> [Entries provided]:
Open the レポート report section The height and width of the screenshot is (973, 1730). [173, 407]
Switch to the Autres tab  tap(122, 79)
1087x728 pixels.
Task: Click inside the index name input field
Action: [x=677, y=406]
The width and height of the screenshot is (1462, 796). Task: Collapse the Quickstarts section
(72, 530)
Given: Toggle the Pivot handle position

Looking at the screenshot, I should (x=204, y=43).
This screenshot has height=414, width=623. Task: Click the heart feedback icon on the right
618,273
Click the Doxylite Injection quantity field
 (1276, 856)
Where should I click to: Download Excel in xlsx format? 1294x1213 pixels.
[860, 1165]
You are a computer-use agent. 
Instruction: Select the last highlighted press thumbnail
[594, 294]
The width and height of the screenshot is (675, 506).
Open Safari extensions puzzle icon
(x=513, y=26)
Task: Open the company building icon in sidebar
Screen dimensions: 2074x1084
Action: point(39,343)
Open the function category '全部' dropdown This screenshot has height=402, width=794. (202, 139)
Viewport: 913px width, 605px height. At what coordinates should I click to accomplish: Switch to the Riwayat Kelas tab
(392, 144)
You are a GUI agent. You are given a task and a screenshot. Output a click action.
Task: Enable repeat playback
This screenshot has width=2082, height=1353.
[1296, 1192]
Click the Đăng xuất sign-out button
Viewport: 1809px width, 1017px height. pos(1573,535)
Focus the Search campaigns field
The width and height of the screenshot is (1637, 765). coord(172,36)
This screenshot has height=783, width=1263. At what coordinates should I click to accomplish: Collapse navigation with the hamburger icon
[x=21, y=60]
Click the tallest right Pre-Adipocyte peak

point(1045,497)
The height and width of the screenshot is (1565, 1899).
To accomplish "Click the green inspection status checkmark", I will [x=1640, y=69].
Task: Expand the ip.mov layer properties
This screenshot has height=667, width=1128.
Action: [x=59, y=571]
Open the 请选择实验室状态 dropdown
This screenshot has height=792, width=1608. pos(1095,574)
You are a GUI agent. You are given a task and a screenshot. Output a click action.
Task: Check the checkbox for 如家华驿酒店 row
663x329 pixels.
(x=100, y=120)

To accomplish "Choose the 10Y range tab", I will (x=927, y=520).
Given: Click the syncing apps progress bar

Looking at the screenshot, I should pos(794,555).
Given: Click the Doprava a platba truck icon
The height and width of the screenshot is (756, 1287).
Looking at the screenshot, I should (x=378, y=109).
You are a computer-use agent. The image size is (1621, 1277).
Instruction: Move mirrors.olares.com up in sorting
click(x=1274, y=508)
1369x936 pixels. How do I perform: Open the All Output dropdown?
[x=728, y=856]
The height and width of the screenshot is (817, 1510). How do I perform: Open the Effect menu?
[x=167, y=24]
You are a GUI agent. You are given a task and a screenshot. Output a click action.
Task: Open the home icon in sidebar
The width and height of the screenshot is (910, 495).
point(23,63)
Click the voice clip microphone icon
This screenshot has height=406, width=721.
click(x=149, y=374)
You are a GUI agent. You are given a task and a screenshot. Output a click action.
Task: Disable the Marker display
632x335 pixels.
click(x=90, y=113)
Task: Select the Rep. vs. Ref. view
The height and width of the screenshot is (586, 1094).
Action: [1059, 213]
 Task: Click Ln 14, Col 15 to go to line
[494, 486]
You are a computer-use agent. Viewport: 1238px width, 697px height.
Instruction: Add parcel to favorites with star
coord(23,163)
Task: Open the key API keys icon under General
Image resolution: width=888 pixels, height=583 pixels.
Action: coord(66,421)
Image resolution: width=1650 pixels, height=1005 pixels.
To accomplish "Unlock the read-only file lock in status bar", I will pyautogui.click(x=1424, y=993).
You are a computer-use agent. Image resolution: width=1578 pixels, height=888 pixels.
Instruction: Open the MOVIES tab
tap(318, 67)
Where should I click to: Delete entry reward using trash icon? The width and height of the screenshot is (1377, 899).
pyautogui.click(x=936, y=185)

> [The task]: Copy out each line of the listing that contains the word "will".

> [Reply to the exercise]:
To accomplish "Click the green inspection status checkmark", I will [x=1640, y=69].
To accomplish "Choose the 10Y range tab", I will (x=927, y=520).
To accomplish "Unlock the read-only file lock in status bar", I will pyautogui.click(x=1424, y=993).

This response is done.